Jeff Sessions May Be Tough On Crime, But States Want Fewer Prisoners

Attorney General Jeff Sessions’s tough-on-crime policies are drawing criticism from civil rights groups and lawmakers. But his efforts also face an additional, perhaps more significant roadblock: state governments. Many have taken big steps away from the incarceration-focused policies espoused by Sessions and, with the cost of imprisonment rising, cash-strapped states have a strong incentive not to reverse course.

A new report from Vera Institute of Justice highlights the efforts that states have made to reduce prison populations and cut prison costs that put a heavy burden on their budgets after the financial crisis. After years of rapid increase, the state prison population fell 5 percent from 2009 to 2015, according to the report. At least 23 states across the political spectrum have reduced their prison populations since 2010, while many others have seen only modest growth.1 Many states have adopted policy changes such as eliminating mandatory minimum sentences, providing alternative punishments rather than imprisonment and enhancing re-entry support to minimize recidivism.

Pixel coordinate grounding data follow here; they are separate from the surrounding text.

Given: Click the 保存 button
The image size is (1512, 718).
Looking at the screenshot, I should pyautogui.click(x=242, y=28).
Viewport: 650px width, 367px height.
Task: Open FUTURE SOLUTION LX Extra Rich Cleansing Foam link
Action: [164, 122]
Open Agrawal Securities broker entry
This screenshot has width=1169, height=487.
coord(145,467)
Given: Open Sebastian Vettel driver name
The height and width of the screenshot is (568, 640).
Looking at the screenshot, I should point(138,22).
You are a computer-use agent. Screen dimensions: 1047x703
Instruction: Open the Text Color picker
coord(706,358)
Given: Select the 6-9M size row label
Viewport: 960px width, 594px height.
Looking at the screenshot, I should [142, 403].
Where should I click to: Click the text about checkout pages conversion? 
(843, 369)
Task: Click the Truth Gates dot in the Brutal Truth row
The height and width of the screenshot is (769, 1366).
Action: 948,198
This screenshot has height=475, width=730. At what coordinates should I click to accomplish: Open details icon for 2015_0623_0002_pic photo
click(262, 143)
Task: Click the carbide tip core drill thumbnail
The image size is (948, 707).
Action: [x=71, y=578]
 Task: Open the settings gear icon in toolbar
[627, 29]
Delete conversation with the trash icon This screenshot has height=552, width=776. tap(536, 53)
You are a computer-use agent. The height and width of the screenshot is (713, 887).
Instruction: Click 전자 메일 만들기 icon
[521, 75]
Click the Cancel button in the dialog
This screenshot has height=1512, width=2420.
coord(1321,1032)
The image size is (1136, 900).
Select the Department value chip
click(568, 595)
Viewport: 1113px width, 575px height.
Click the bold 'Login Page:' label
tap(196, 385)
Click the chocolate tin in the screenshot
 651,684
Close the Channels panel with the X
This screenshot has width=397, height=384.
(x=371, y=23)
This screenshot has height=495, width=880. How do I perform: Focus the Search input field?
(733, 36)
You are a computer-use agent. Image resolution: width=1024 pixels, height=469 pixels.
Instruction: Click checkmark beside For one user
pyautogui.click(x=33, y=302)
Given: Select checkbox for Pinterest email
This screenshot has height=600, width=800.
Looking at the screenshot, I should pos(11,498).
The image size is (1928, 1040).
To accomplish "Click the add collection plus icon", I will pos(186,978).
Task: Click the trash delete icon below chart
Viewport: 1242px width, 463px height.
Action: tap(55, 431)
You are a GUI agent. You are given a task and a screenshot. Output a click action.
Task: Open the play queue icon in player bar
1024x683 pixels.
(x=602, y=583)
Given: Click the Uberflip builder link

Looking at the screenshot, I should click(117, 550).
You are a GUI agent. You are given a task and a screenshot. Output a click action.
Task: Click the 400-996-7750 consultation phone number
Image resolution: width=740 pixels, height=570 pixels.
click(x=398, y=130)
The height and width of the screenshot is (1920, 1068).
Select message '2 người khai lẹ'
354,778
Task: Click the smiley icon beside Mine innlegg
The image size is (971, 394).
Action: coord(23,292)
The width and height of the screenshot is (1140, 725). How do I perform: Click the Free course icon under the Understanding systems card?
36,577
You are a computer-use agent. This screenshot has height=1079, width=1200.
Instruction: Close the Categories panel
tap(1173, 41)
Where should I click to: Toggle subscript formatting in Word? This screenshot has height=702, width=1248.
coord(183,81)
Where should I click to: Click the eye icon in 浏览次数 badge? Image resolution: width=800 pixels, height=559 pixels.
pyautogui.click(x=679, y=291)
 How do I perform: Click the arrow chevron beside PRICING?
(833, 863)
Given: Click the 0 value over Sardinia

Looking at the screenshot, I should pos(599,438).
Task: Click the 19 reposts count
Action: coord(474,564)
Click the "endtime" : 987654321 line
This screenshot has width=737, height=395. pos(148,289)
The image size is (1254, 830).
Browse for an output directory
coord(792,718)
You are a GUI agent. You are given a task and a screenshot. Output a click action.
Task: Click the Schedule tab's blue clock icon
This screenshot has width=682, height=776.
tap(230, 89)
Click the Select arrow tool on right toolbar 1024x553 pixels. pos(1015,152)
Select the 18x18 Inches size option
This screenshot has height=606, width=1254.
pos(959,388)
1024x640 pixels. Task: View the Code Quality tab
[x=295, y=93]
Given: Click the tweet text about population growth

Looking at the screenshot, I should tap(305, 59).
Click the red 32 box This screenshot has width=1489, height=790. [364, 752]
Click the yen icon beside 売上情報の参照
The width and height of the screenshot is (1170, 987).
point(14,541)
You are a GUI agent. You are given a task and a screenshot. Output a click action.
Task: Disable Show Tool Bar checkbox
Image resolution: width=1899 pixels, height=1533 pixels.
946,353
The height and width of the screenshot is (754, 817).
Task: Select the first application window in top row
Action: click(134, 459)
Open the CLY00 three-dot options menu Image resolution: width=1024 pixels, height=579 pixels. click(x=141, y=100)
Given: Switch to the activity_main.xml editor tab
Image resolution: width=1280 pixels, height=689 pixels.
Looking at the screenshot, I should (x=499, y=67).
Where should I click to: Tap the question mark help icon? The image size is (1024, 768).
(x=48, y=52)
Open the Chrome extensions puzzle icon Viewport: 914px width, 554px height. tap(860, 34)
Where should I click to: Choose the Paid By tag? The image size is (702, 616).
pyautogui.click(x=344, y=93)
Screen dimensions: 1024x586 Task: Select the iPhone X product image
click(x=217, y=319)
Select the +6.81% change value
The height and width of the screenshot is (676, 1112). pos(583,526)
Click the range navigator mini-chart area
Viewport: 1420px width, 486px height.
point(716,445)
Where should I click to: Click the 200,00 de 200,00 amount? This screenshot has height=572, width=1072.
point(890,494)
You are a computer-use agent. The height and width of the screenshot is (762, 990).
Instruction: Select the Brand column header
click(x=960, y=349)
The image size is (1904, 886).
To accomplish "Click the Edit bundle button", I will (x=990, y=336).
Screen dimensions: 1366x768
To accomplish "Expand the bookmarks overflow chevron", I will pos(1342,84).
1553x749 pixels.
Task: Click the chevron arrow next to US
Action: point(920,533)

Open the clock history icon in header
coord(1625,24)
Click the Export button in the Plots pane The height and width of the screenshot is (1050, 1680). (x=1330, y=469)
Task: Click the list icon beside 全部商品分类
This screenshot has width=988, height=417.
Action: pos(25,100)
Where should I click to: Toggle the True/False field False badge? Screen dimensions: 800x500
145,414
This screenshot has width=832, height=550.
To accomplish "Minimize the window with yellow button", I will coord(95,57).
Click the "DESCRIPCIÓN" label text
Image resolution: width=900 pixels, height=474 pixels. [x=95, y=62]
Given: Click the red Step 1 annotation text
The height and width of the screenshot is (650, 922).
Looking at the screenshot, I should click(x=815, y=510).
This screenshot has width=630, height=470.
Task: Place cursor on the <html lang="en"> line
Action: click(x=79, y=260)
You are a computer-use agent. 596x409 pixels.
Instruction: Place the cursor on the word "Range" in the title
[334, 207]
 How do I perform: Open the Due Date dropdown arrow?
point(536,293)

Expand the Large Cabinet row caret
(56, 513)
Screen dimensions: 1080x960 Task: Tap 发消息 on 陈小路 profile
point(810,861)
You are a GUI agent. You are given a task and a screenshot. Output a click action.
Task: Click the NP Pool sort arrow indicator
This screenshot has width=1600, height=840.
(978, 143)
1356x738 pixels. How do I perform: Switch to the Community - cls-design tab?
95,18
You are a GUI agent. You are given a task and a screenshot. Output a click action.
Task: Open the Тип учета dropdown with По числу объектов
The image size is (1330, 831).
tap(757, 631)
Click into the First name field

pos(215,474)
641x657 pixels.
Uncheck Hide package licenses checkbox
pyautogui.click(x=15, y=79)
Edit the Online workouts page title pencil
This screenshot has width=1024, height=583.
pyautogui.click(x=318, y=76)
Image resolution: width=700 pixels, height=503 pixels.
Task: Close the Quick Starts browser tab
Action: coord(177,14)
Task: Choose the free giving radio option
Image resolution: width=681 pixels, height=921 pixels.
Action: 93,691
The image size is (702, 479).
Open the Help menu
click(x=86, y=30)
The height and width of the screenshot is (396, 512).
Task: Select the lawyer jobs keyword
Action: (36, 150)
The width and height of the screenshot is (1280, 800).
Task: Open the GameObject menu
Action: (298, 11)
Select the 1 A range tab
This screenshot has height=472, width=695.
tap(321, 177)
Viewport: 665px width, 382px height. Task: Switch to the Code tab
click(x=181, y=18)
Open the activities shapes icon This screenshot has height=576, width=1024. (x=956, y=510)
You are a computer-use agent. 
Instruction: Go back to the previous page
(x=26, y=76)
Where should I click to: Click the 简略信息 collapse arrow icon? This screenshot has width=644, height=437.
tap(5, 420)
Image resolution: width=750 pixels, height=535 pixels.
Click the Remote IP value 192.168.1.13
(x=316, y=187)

Excludes states that didn’t respond to survey on prison costs. Figures for Alaska, Connecticut, Delaware, Hawaii, Rhode Island and Vermont include pretrial incarceration.

Source: Vera Institute for Justice

Sessions is pushing in the opposite direction. In a recent memo, Sessions called for prosecutors to pursue the toughest penalties possible, including for nonviolent drug offenses that carry mandatory minimum sentences. The new policy only applies to federal prosecutors, but if Sessions really wants to change direction on criminal justice policy, he will need states’ help: State prisons and local jails account for the vast majority of U.S. incarceration, including a majority of people locked up on drug offenses.2 States, however, may be reluctant to follow his lead.